Frankly this is a non-trivial question.
Just to list some obvious options:
- Implement one of the numerous character recognition softwares, and
get the string of characters, and then do a search for the substring
in another string.
- For images with almost no difference in zoom
level, Use edge detection filters, like canny edge detection, to
enhance the image, then use ICP (Iterative Closest Point), letting
each edge pixel provide a vector to the closest edge pixel in the
other image, with a similar value. this typically aligns images if
they are similar enough. The final score tells you how similar they
are.
- For very large zoom levels, use multiple rotation and zoom
hypothesis, and for each, scale the images and do cross correlation
of the two images. select the hypothesis, that provides the
coordinates with the best correlation, and use the point of
correlation, as the x and y offset. The value of the correlation
tells you how good a fit you have..
many other smarter algorithms have been produced for image fitting. However, you have much larger problems.
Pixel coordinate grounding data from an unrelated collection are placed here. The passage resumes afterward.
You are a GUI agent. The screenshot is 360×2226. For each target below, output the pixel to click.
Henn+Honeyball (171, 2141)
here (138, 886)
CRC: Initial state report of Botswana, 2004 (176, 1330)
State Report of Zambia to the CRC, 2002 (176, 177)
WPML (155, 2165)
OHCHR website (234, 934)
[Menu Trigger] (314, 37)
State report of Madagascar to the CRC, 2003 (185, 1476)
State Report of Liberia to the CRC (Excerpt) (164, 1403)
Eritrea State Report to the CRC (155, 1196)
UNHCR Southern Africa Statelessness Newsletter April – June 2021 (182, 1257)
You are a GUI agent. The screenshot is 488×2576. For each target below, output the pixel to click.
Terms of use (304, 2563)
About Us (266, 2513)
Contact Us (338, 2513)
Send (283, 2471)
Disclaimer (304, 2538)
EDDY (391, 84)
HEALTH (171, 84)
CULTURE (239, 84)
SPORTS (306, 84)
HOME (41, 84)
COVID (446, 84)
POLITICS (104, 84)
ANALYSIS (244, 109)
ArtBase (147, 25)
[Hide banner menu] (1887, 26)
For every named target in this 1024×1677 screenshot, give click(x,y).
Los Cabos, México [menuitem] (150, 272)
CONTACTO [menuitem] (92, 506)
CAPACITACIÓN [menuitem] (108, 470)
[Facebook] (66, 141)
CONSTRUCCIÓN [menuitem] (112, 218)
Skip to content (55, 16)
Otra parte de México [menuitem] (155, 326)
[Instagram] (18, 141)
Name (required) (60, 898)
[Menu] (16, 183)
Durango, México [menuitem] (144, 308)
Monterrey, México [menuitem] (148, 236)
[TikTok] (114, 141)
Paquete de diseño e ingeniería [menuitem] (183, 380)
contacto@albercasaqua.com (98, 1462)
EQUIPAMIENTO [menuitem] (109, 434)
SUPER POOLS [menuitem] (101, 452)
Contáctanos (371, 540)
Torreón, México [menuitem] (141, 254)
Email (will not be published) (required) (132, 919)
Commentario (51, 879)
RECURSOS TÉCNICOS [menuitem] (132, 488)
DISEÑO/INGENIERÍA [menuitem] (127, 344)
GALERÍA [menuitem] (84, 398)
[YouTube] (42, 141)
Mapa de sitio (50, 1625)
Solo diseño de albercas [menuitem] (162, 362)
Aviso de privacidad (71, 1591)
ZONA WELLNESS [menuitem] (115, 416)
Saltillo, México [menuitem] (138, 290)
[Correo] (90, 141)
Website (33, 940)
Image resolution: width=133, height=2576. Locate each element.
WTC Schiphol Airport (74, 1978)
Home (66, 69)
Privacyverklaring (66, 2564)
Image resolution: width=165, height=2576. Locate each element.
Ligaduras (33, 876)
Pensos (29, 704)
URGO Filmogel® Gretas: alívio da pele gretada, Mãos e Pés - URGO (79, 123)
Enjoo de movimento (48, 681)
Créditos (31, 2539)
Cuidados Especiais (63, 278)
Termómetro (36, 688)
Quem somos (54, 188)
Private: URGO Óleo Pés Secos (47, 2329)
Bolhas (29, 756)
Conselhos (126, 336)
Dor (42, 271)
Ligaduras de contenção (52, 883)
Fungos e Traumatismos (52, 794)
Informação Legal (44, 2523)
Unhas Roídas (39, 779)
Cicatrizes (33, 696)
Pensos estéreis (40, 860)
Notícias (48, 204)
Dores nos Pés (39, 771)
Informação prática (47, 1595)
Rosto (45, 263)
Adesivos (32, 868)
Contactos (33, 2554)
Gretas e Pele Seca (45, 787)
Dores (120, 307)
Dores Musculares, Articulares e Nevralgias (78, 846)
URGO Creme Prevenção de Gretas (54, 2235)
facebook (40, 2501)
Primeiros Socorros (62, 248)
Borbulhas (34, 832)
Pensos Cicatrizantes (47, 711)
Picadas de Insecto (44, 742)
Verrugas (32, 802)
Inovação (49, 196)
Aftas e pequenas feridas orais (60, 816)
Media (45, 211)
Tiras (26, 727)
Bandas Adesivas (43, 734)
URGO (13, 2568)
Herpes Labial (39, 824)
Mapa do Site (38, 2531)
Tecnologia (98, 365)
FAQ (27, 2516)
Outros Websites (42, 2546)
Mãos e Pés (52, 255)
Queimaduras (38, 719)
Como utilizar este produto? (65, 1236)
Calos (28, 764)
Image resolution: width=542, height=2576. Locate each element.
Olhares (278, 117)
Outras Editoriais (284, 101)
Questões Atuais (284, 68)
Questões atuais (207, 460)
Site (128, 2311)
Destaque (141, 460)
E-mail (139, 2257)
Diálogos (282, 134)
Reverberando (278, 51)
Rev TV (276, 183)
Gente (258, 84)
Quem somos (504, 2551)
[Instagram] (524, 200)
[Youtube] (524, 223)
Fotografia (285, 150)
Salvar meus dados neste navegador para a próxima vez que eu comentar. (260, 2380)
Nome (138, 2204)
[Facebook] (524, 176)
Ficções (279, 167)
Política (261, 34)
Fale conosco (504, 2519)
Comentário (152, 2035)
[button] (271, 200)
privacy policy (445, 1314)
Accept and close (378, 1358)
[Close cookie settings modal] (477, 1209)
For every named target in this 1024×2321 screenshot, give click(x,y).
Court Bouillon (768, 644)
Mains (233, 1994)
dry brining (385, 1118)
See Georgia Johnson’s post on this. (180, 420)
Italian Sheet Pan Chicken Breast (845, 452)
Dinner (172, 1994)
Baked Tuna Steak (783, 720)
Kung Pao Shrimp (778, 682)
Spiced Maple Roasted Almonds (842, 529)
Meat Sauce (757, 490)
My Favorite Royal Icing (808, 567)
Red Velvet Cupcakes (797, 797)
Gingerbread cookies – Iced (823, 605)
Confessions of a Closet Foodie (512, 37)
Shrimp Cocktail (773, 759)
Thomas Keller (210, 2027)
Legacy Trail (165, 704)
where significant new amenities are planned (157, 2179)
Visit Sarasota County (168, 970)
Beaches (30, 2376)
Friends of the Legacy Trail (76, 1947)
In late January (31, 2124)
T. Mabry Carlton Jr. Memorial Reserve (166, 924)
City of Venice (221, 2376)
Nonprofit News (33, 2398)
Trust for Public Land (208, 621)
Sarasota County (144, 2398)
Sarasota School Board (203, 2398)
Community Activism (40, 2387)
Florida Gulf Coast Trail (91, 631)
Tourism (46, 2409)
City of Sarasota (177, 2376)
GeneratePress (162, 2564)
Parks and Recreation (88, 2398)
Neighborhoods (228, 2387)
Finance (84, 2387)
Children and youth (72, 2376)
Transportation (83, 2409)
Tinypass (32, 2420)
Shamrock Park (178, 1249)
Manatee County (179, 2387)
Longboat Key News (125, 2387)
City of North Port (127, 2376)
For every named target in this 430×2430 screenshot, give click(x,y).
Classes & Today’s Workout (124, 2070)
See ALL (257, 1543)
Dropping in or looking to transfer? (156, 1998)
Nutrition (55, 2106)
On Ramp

The two example images you provide does not show the entire licenseplate, so you will not be able to say anything better than, "the probabillity of a match is larger than zero", as the number of visible characters increase, so does the probabillity of a match.
you could argue that small damages to a license plate also increases the probabillity, in that case cross correlation or similar method is needed to evaluate the probabillity of a match.